Chinese dollar store MINISO filing for bankruptcy in Canada: report

Dec 18 2018, 5:13 am

UPDATE: Miniso Canada claims to have reached a preliminary deal with its parent company to continue operating its Canadian stores.

Just over a year after initially entering the Canadian market, the parent company for Miniso Canada is allegedly filing for bankruptcy.

According to a report by Retail Insider, the Chinese parent company is claiming that the Canadian division has been fraudulent in its business dealings by transferring and hiding assets.

The report also states that the company is claiming debts owed in excess of $20 million.

It has allegedly retained a law firm to proceed with filing for bankruptcy, which will begin next month.

Retail Insider says that sources are claiming that Miniso’s Canadian division has a pattern of “unethical behaviour.” Also, other sources have speculated that the company is pulling out due to the recent arrest of the daughter of the founder of Chinese tech giant Huawei.

“With a goal of opening 6,000 stores globally by 2020, MINISO’s rapid-fire growth has averaged at 80 to 100 store openings per month,” states the company’s website.
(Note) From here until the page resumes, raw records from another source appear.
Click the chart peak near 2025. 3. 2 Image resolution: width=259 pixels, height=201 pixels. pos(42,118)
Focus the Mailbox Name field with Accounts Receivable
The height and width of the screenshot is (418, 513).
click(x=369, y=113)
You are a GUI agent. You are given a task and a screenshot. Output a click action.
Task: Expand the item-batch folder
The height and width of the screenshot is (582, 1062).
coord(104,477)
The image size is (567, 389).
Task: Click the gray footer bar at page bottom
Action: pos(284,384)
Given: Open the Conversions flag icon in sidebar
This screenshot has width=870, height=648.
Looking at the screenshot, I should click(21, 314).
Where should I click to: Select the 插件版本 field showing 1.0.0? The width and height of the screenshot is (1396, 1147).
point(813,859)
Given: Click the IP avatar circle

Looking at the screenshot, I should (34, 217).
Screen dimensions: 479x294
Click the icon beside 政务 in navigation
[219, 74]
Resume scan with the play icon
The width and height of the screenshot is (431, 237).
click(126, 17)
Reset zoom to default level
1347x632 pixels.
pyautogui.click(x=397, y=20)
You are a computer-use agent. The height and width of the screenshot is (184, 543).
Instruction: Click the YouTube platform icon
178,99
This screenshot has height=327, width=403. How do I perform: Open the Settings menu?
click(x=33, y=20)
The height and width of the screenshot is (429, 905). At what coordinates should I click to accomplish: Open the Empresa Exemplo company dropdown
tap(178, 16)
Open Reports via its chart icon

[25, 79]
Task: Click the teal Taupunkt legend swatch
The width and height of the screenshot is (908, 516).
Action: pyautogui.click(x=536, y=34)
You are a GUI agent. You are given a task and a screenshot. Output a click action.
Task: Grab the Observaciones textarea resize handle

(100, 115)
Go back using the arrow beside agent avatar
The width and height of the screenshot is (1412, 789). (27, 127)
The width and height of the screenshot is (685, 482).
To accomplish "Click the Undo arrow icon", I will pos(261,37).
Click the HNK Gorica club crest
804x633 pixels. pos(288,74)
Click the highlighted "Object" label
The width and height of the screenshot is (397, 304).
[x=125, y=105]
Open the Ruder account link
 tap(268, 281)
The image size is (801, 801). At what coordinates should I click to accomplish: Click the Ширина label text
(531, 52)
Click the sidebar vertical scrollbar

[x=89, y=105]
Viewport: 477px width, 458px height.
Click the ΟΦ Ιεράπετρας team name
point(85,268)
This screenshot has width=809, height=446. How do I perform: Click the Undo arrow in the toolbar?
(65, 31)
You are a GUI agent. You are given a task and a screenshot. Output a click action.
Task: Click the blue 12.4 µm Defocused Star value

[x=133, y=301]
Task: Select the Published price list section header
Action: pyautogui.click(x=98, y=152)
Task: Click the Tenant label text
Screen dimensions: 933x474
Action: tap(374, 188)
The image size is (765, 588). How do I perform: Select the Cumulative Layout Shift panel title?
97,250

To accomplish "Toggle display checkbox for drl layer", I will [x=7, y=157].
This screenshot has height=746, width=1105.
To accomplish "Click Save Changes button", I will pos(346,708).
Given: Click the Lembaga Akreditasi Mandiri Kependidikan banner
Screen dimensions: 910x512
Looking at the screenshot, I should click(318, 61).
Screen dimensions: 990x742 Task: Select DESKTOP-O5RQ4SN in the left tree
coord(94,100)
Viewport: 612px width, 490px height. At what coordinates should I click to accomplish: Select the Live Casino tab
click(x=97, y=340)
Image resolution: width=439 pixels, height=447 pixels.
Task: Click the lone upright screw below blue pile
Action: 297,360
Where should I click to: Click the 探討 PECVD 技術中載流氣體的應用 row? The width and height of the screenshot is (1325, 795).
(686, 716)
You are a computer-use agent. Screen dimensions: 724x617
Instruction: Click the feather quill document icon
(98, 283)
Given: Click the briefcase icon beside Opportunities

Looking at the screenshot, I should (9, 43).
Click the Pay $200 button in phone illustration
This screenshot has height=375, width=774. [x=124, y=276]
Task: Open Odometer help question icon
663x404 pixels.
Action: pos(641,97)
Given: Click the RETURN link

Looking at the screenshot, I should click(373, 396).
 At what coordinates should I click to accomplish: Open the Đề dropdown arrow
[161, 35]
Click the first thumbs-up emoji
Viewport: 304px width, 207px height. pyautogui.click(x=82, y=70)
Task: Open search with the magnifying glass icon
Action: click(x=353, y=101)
As of Monday, MINISO Canada’s website still states that it “will open between 30 and 50 stores in Canada throughout 2017/2018 with a focus on Vancouver, Toronto and Montreal, and the potential to operate as many as 500 Canadian stores in the coming years.”

With both Chinese and Japanese co-founders, the company is known for selling Japanese-designed household and consumer goods, such as cosmetics, stationery, toys, and kitchenware.

The company opened its first Canadian location in Vancouver last year.